I’ve been hearing more and more complaints from experienced photographers about the low royalties they are receiving for the use of their images – often less than $1.00. In many cases these low figures result because the primary agent with whom they placed their images is using a secondary distributor to actually handle the licensing to the customer.
If the image is being licensed as RF a customer might pay $10 to license use of the image. The distributors keeps 80% of the fee, and remits $2.00 to the prime agent. The prime agent then pays the creator 20%, or less, of what it received from the distributor. In one recent case the creator received 16% of what his agent was paid or $0.32 on a $10.00 sale. That’s a little over 3% of what the customer actually paid to use the image.
Photographers who hope to earn a portion of their living from licensing rights to their images may need to start thinking about a new marketing strategy rather than relying on the traditional stock agency system.
Many of the elements necessary to make such a new strategy work are already available. Others are not that far down the road. For the most part what is needed is for the photographer to make a concerted effort to move away from the old agency system and toward a new strategy that gives the creator more control and a much higher share of the gross fee paid by the customer.
Among the elements of this new strategy are:
1 – Building your own image database rather than placing your images with a stock agency.
2 – Recognize that more and more image users are finding the images they want to use, not at stock agencies, but either by doing Google searches, or just in their normal course of daily activities of reviewing Internet sites.
3 – Make it easy for those who see one of your images online to find and make contact with you. Support the development of something like the ICL.
4 – Place images on Pinterest, Twitter and Facebook to give potential users a chance to see what you do. (This will work best if something like item 3 is already in place so those who like one of your images can easily find how to contact you.)
5 – Use good Search Engine Optimization (SEO) so people searching Google for the subject matter you have to offer will find your images or your site. (Check out Todd Klassy’s experience.)
6 – If you have a specialty, identify some customers that might need what you have to offer and market to them regularly.
7 - If you’re uncomfortable negotiating, or not always available to handle requests, find someone who will provide that service for much less than 97% of the gross fee collected.
8 – Consider an automated system of pricing that allows customers to choose from among a variety of use and pay with a credit card or PayPal. (There would also need to be a system to deliver a hi-res file to the customer once such a transaction is completed.)
9 – Work with an organization that will track unauthorized uses, and collect when a fee when an unauthorized use occurs.
10 – If some of your best selling images from the past are no longer selling recognize that it may simply be that no one is seeing them any more. In large stock agency collections older images that haven’t sold in the last few months get buried so far down in the search return order that no one sees them anymore. You might have more success if you pull those images out of the agency collection where they currently reside and post them on your own site, or even Pinterest or Twitter.
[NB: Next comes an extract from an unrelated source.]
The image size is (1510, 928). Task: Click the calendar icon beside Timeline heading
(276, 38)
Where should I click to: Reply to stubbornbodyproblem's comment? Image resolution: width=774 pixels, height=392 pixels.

If you have Item 3 working for you customers will still be able to find you when they see your images.
When handling sales directly you may make a lot fewer sales than if the images are in a major stock agency collection, but if you get 100% of the fee paid by the customer, rather than 3% or 4% it doesn’t take very many sales to earn a lot more money.
Consider
I want you to consider the increasing number of people who use Google to search for images. In November, I did a story on
Todd Klassy that I urge you to re-read.
Todd specializes in agricultural stock and pictures of Montana. These subjects are not what one would think of as being in high demand. He has his own website. None of his images are with agencies. When customers interested in using one of his images find his site
he asks them to send an email identifying the image they want to use and answer 4 basic questions. One of the questions is: “How did you find my photo?”
In 2017 he made 147 sales. Most photographers won’t consider this number significant. Some Shutterstock photographers make that many sales in a day. But, the average fee per license was
$601.42. That’s over $85,000 and he keeps all of it!
He regularly posts images on Pinterest and Twitter. Of those 147 sales 5 resulted from the customer seeing his image on either Pinterest or Twitter. 142 of the sales resulted from customers finding his image through a Google search.
He has good images. He presents them well and is a very good negotiator. My bet is that almost nobody initially found his site because they were searching for “agricultural stock photos,” “Montana stock photos” or
toddklassy.com. They found his photos by doing a Google search for a particular subject. Maybe it was a visual search of an image they had seen somewhere else? Maybe it was because of his good SEO?
The important thing is that more and more people are finding the images they want to use at locations other than stock agencies. As an industry we are missing out on this new marketing strategy.
In coming weeks I will explore the 10 points outlined above in more detail.